Il dibattito sulla sovranità digitale europea continua a tenere banco, alimentato da una crescente consapevolezza delle vulnerabilità strutturali nel controllo dei dati.
Autore: Redazione ImpresaCity
Il dibattito sulla sovranità digitale europea continua a tenere banco, alimentato da una crescente consapevolezza delle vulnerabilità strutturali nel controllo dei dati. Nonostante le rassicurazioni dei principali hyperscaler, con AWS, Google e Microsoft in testa, e il rinnovato attivismo normativo dell’Unione Europea, il tema resta aperto.

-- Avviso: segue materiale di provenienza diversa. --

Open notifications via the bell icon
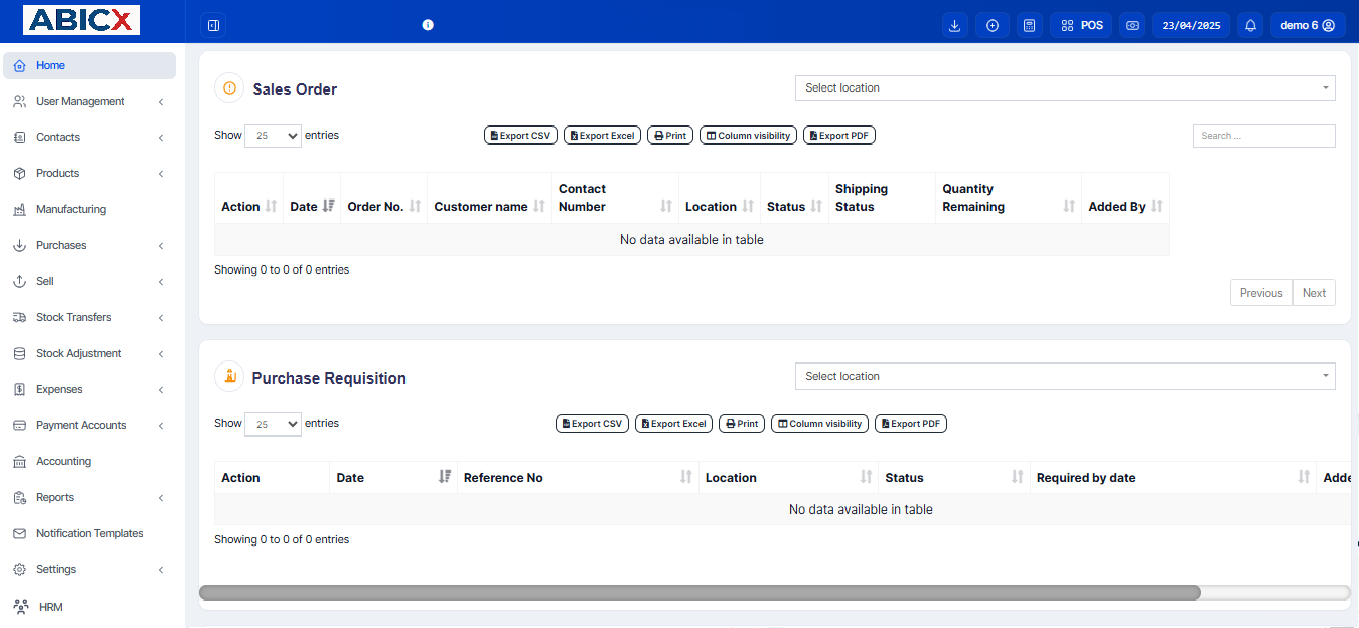coord(1249,24)
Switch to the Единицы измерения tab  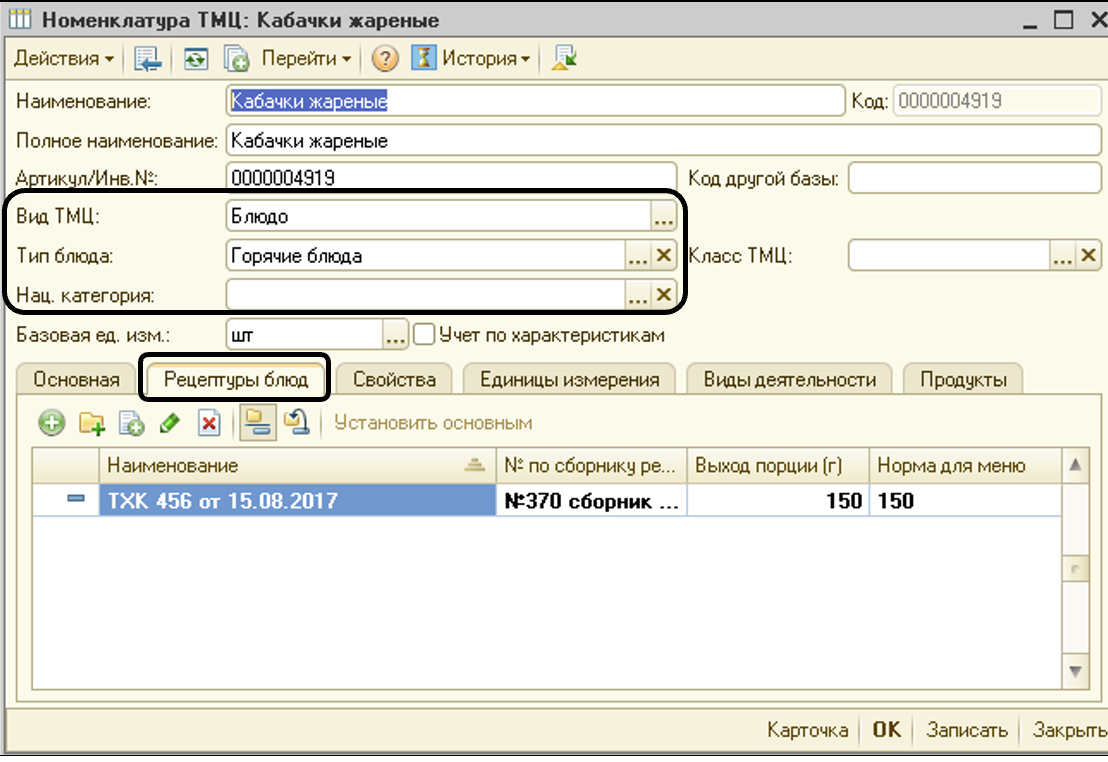tap(569, 380)
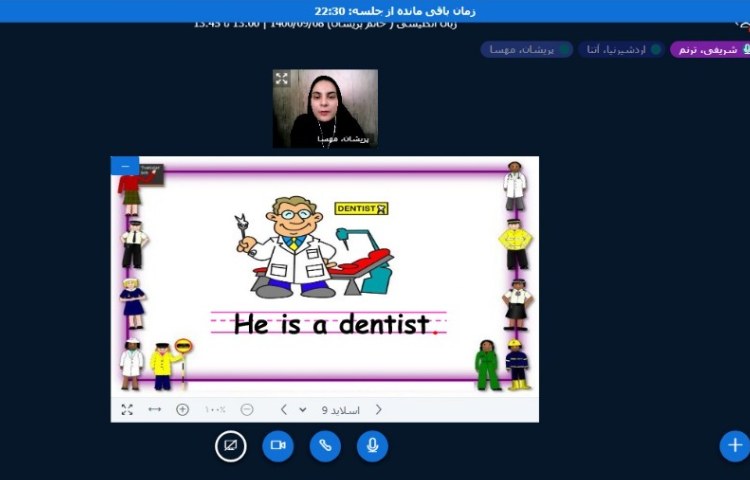Toggle the microphone mute button

(x=372, y=445)
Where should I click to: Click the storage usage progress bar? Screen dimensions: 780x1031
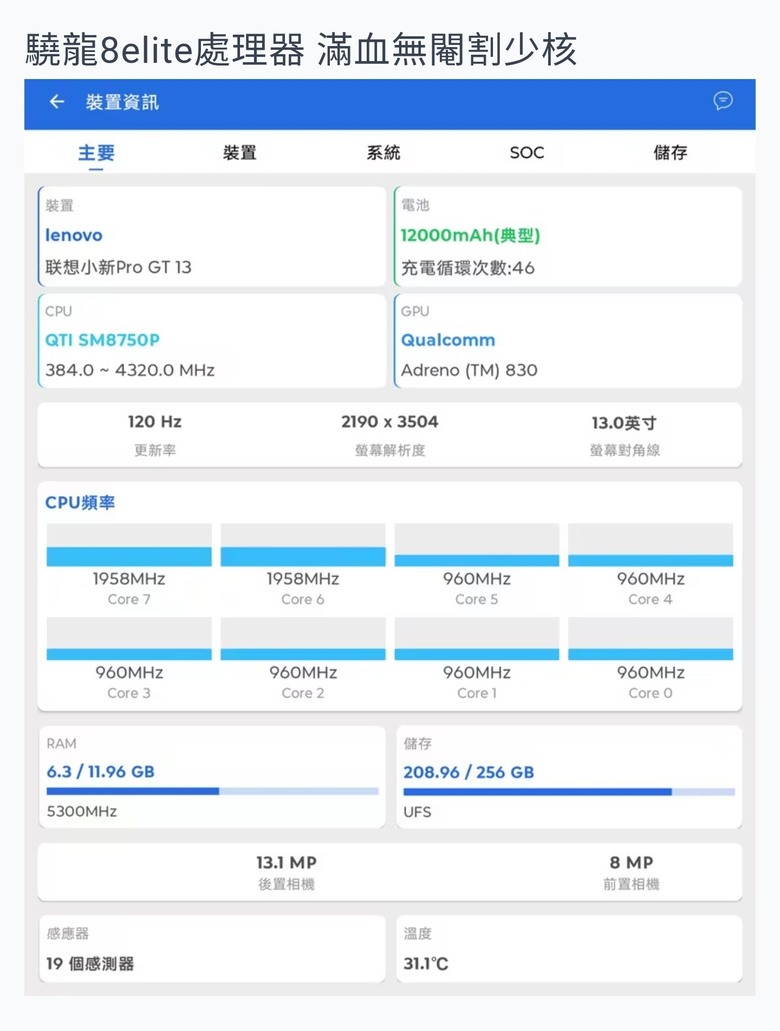pyautogui.click(x=569, y=792)
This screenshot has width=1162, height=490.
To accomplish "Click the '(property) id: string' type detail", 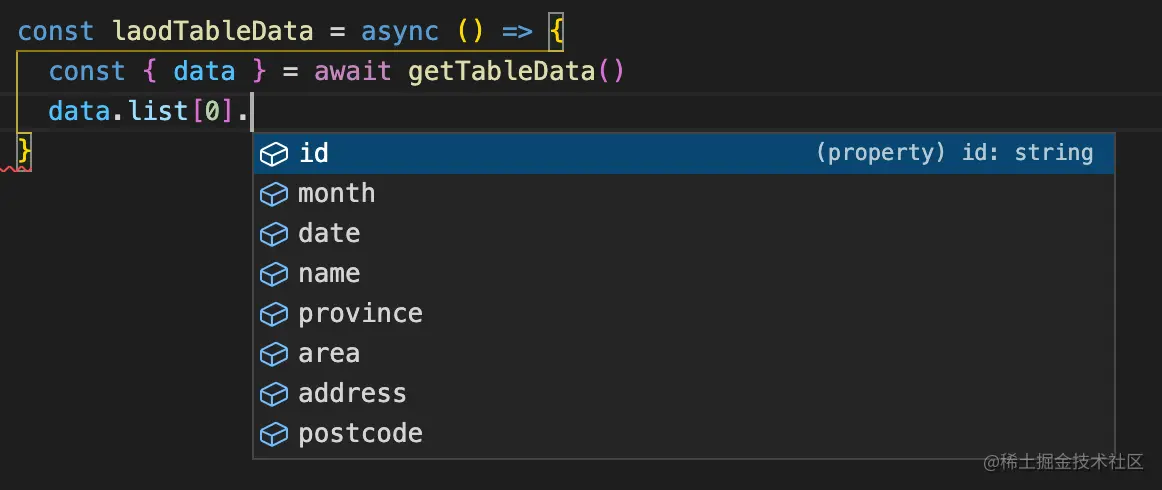I will pyautogui.click(x=954, y=153).
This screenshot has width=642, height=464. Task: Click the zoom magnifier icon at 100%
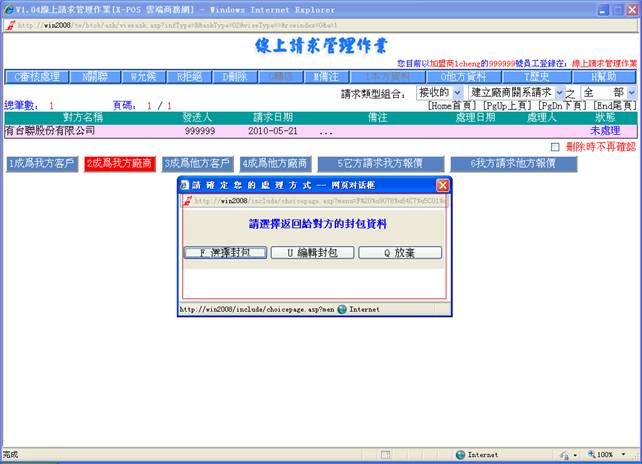pyautogui.click(x=590, y=455)
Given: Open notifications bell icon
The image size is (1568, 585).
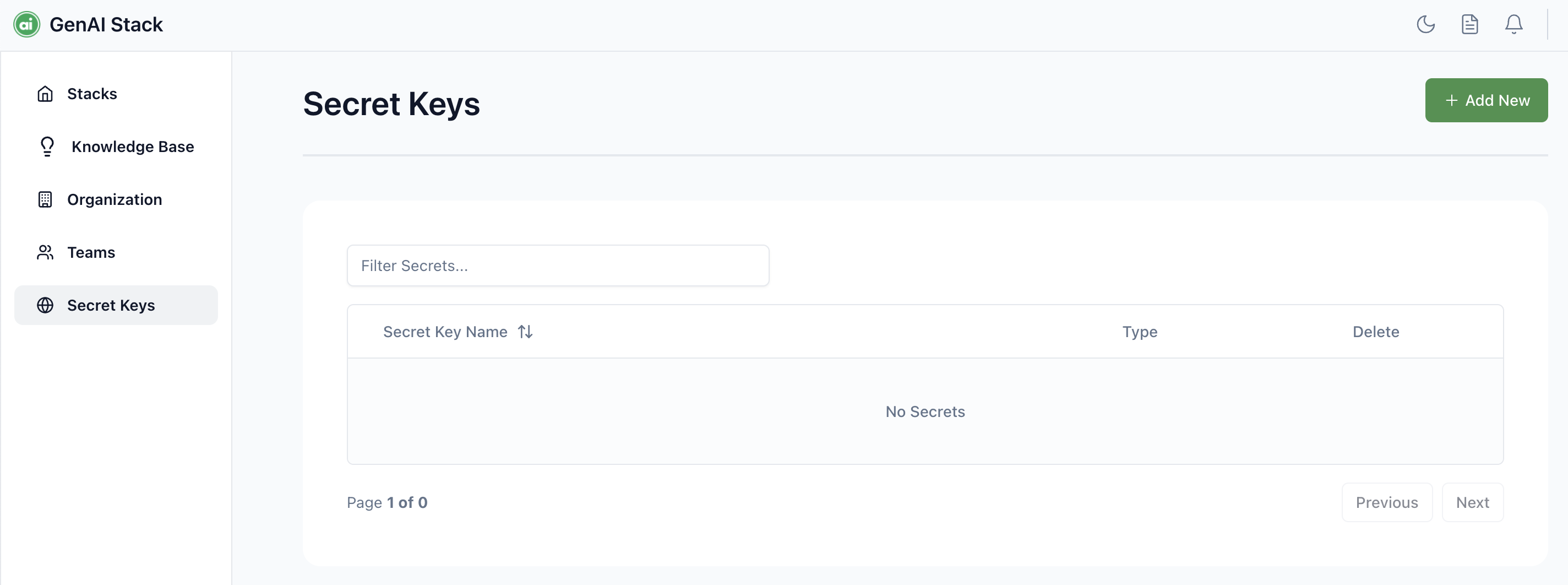Looking at the screenshot, I should point(1513,24).
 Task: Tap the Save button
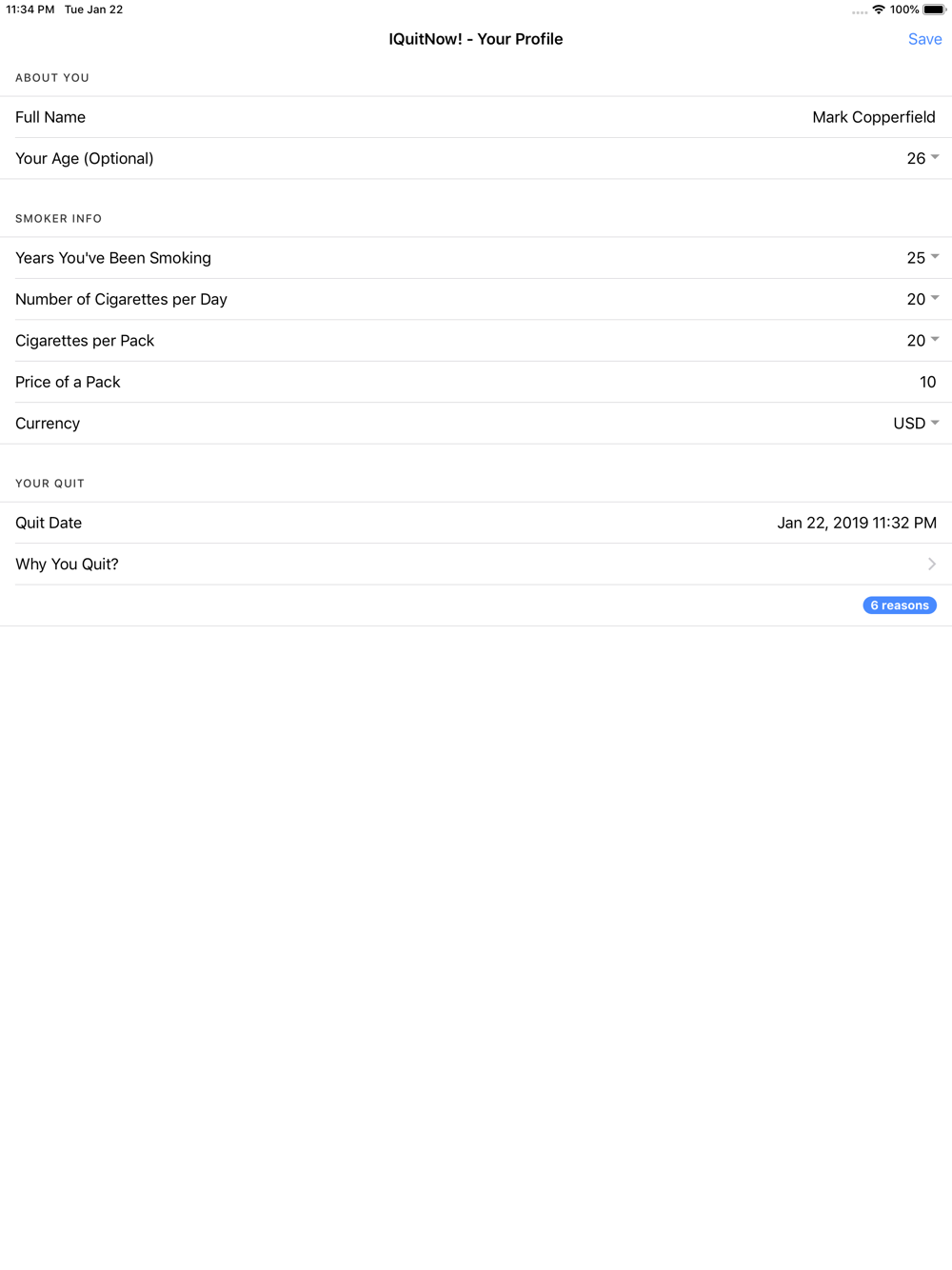pos(924,39)
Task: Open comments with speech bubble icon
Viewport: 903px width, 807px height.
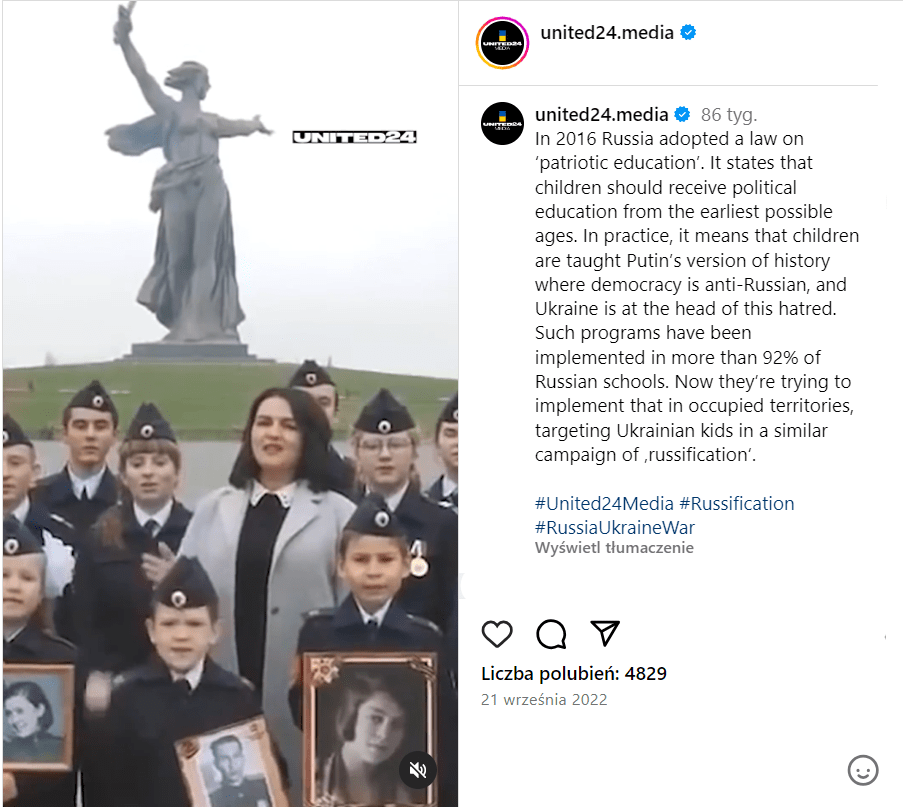Action: pos(551,634)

La promessa di protezione dei dati da parte delle big tech americane si scontra con una realtà fatta di leggi extraterritoriali come il Cloud Act statunitense, che consente alle autorità USA di accedere ai dati archiviati anche al di fuori dei confini nazionali. L’audizione al Senato francese di Anton Carniaux, responsabile legale di Microsoft Francia, ha messo in luce le ambiguità di questa situazione. Se da un lato Microsoft si impegna formalmente a opporsi a richieste infondate, dall’altro ammette di non poter garantire che i dati dei cittadini europei non saranno mai trasmessi alle autorità statunitensi, qualora vi siano le basi giuridiche per farlo. E questo vale non solo per Microsoft, ma per qualsiasi provider che operi sul suolo americano. A far emergere tutta la fragilità del concetto di “sovranità dei dati” è proprio la definizione di “richiesta fondata”: quando una richiesta è formalmente conforme alle normative statunitensi, anche i provider più scrupolosi sono obbligati a ottemperare, senza necessariamente avvisare gli interessati o le autorità europee. Un limite che nessuna garanzia contrattuale o dichiarazione pubblica può davvero superare.